Exercise goal:
Rewrite everything from the line containing "Find the location" down to the line containing "icon next to", substituting "specific element" for "particular element" and changing nothing else. Give only those lines, and leave the pictures out.

Dataset records:

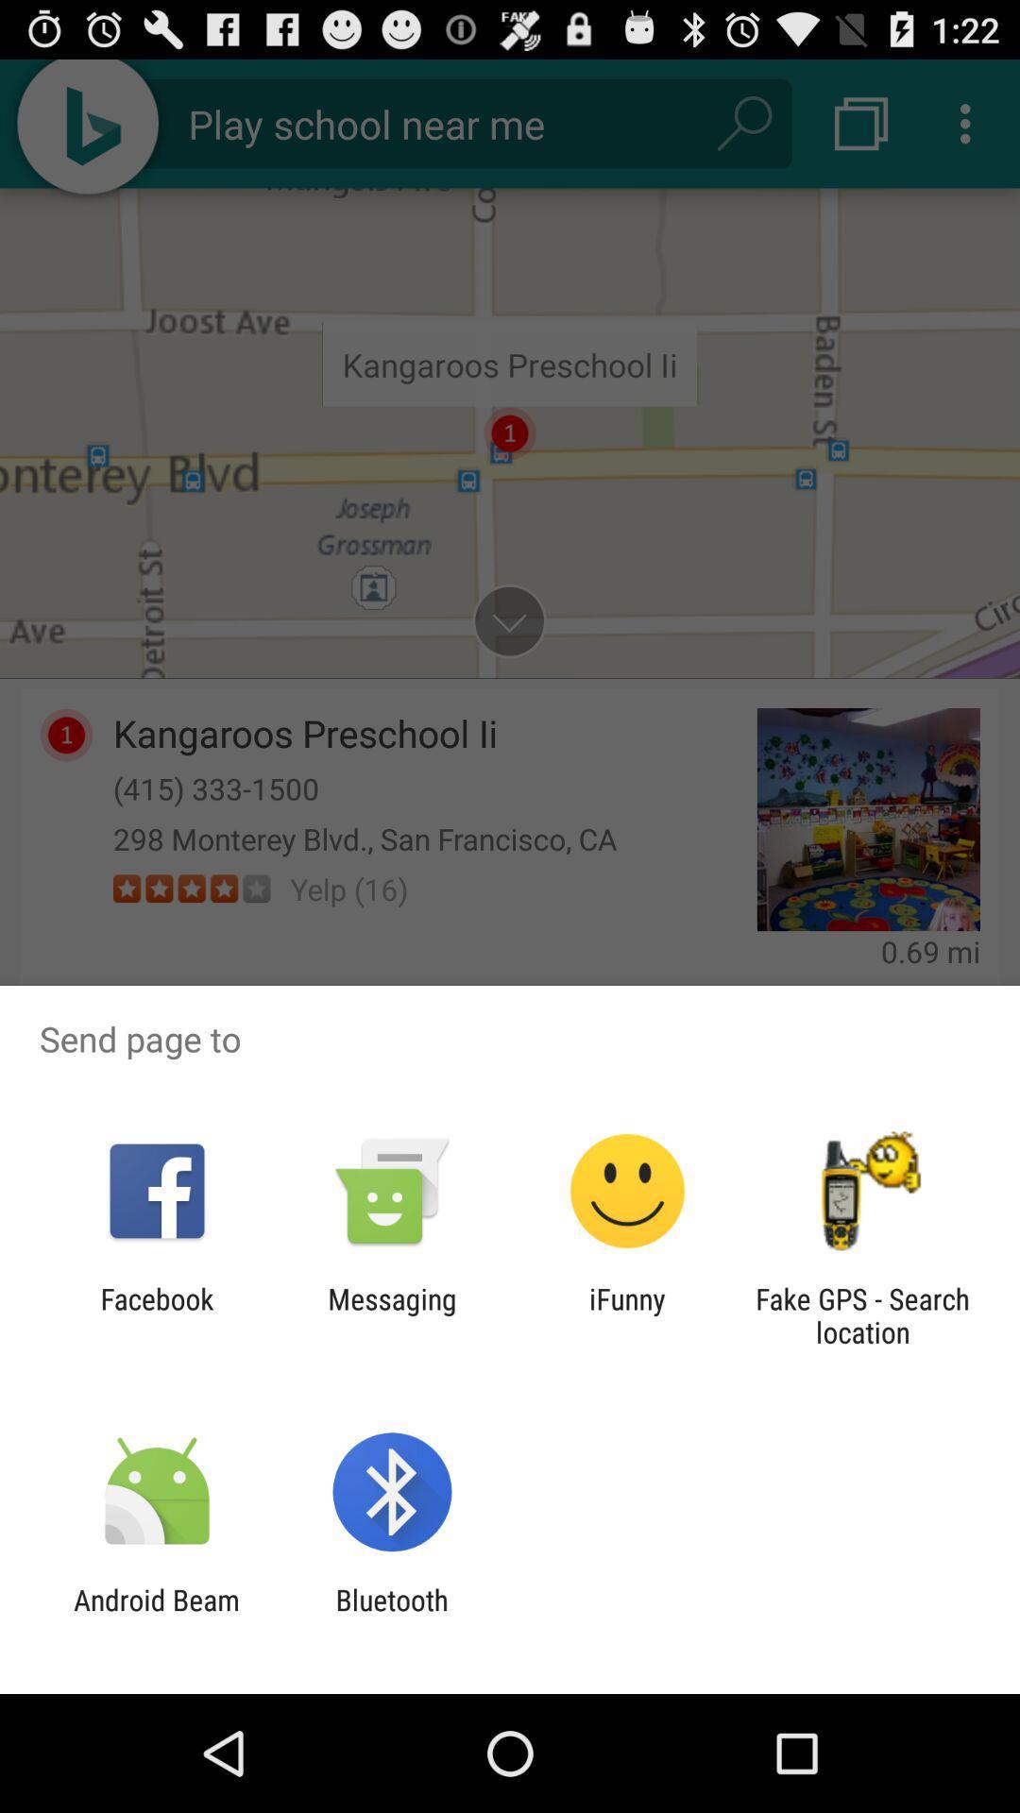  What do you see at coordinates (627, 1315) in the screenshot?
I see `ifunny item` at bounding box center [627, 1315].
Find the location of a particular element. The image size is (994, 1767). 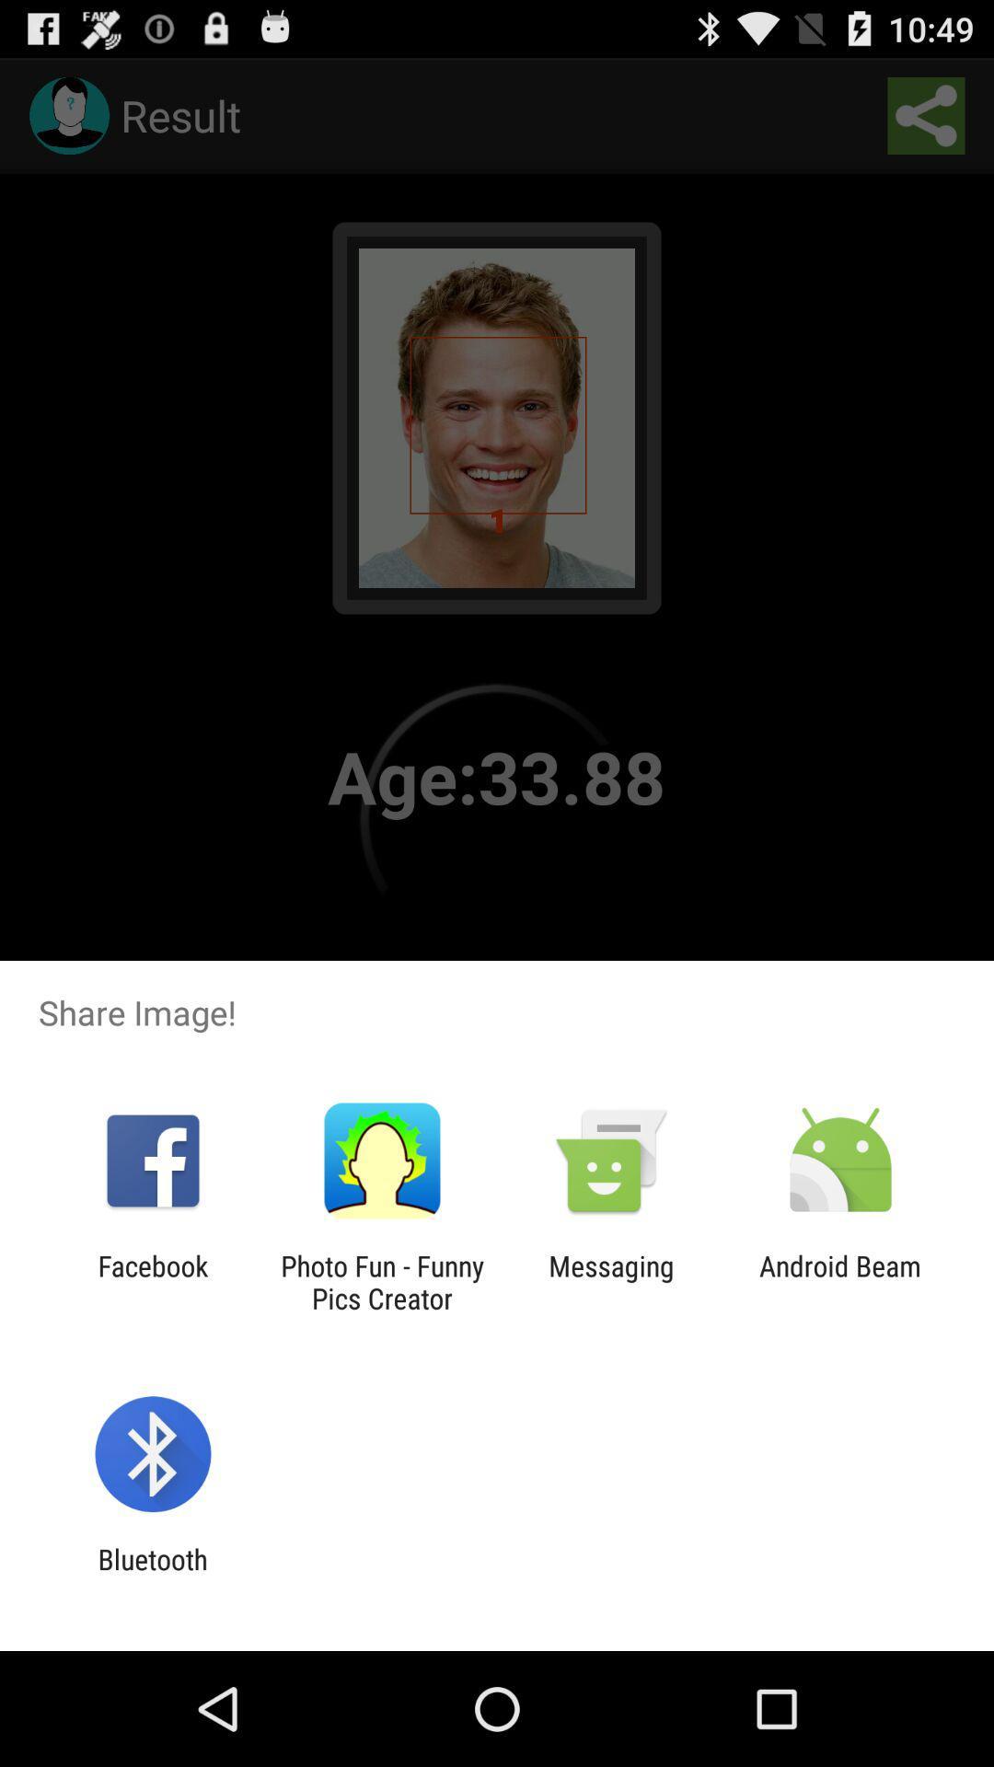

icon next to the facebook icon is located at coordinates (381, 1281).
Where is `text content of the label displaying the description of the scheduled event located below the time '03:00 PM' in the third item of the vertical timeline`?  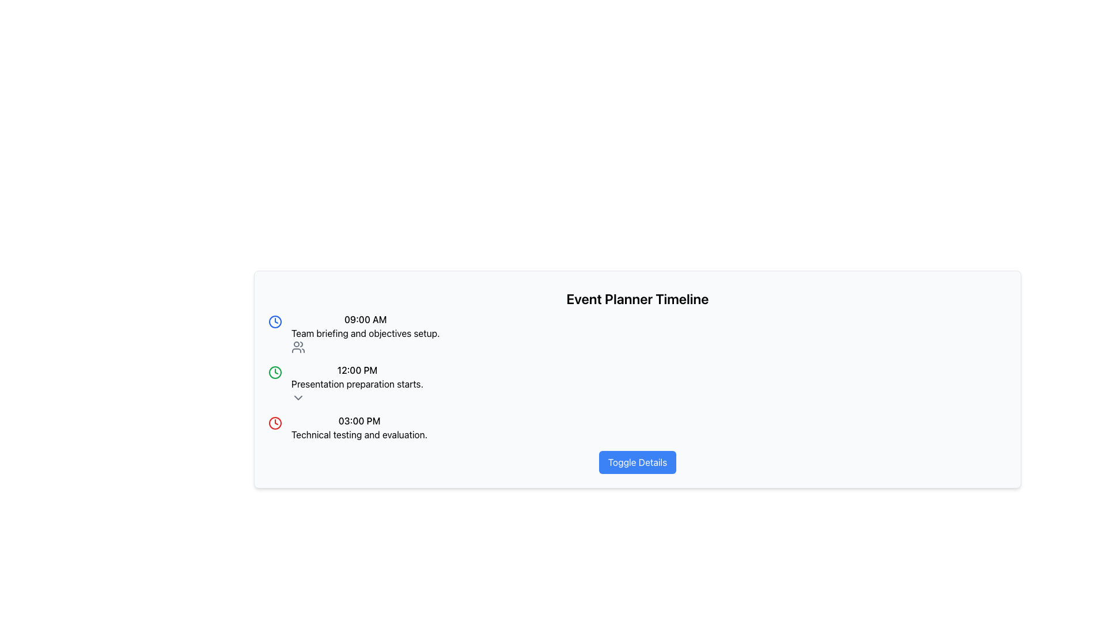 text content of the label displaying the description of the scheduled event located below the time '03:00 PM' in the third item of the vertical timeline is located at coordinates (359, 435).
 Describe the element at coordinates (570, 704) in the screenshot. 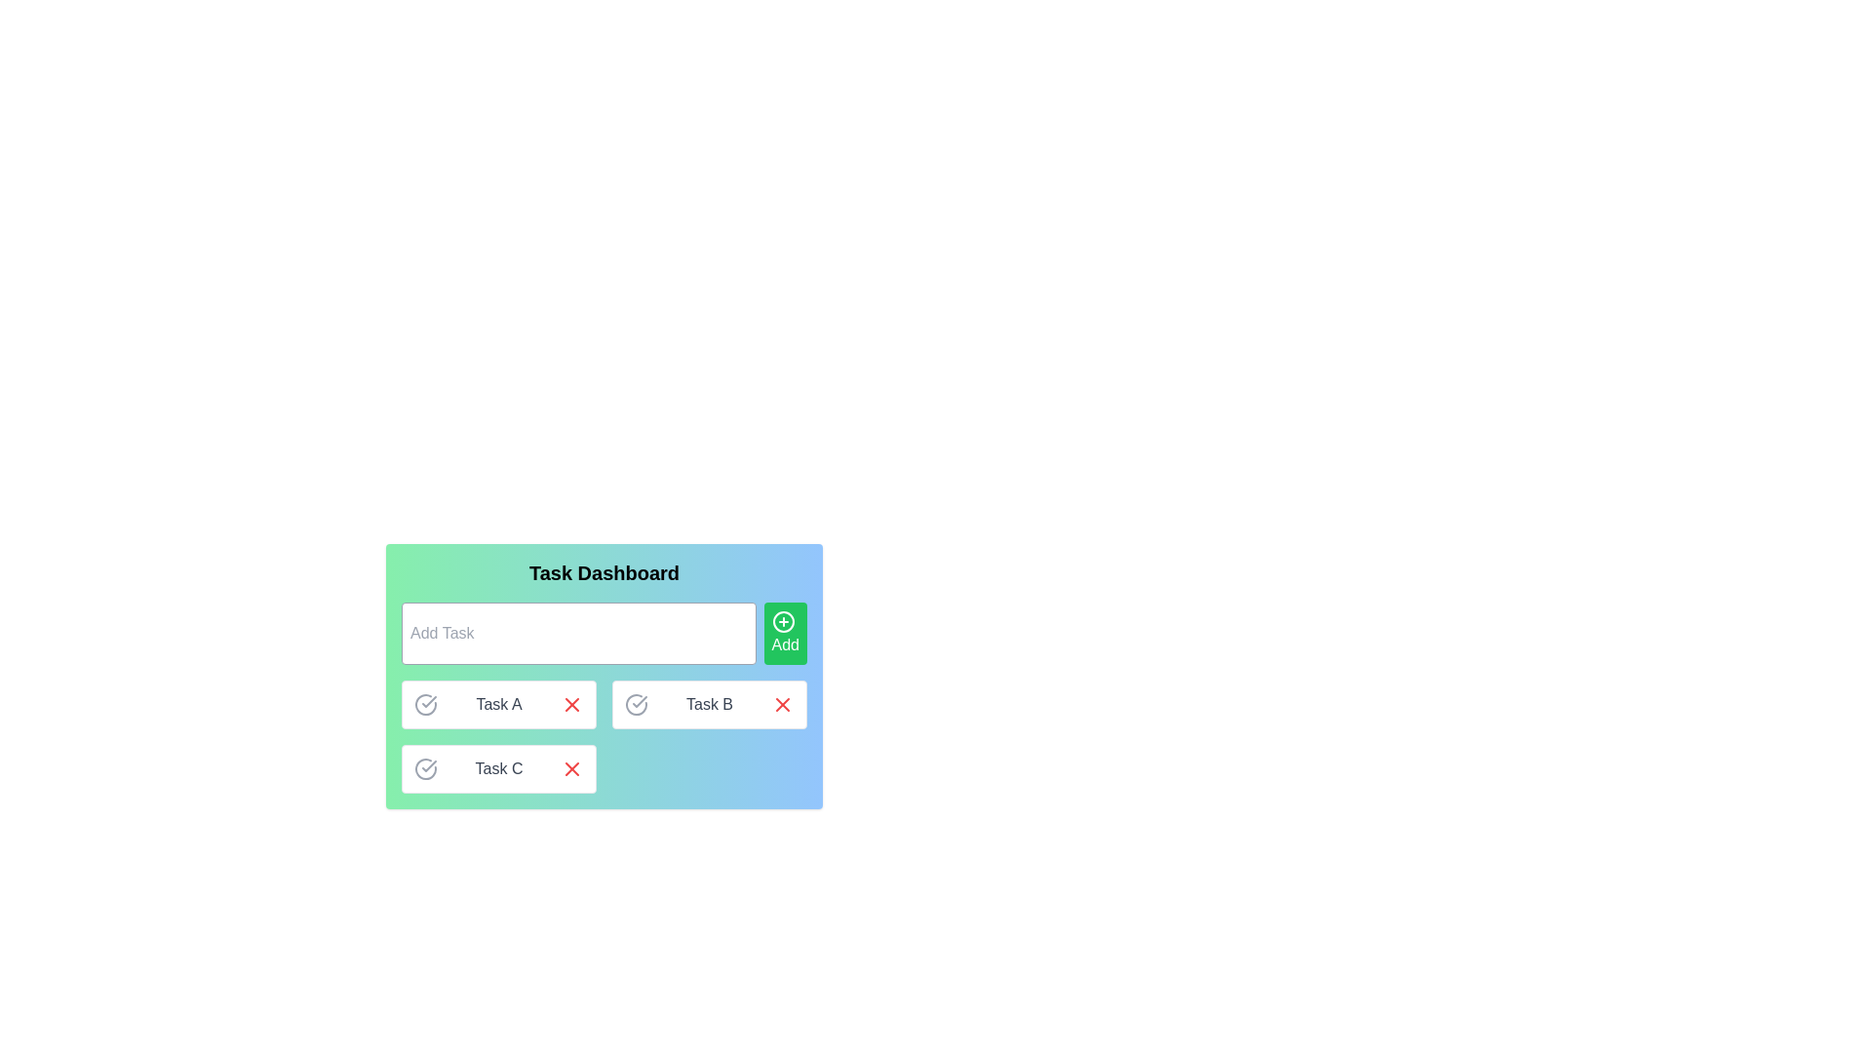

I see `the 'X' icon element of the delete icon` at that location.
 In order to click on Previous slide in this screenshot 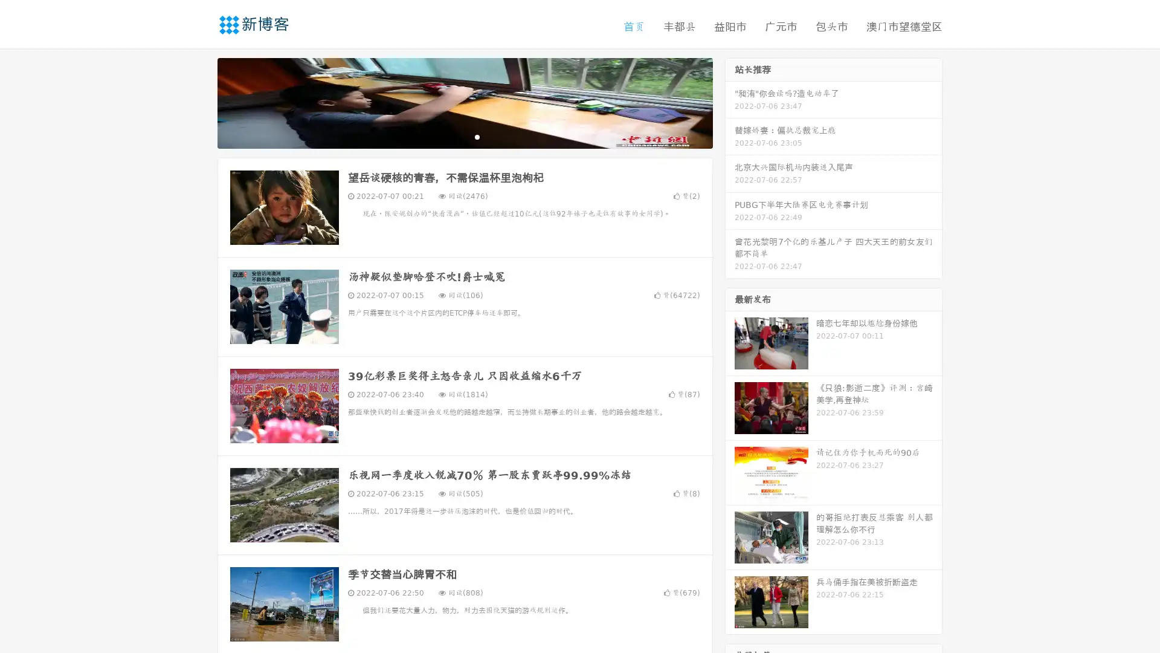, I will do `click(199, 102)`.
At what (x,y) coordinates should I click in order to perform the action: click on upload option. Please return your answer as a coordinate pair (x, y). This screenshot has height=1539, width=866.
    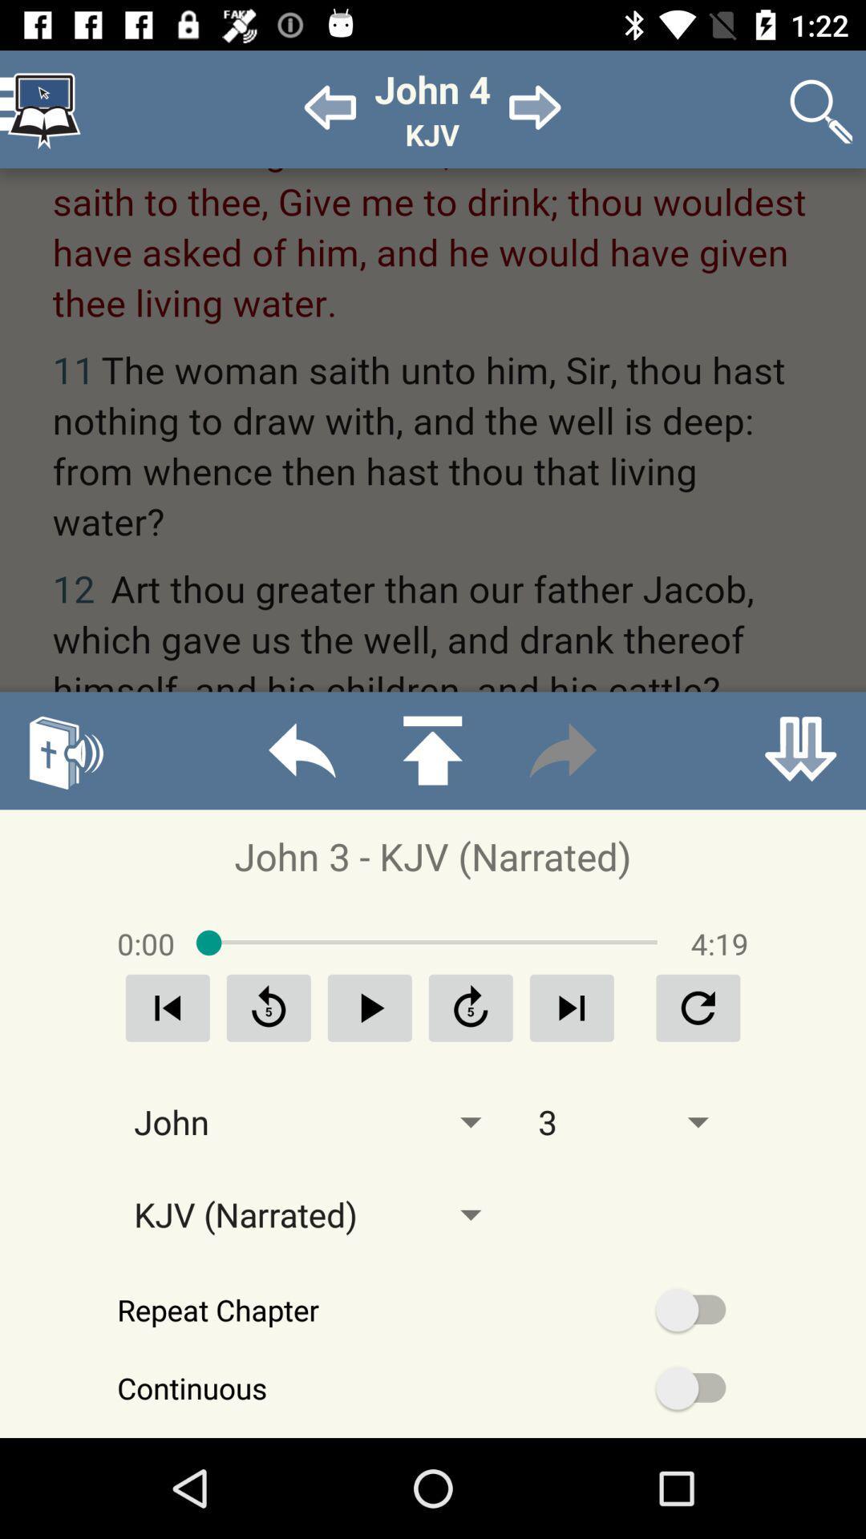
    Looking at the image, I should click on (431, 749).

Final result:
Find the location of a specific element. The image size is (994, 1767). 

icon next to the facebook icon is located at coordinates (381, 1281).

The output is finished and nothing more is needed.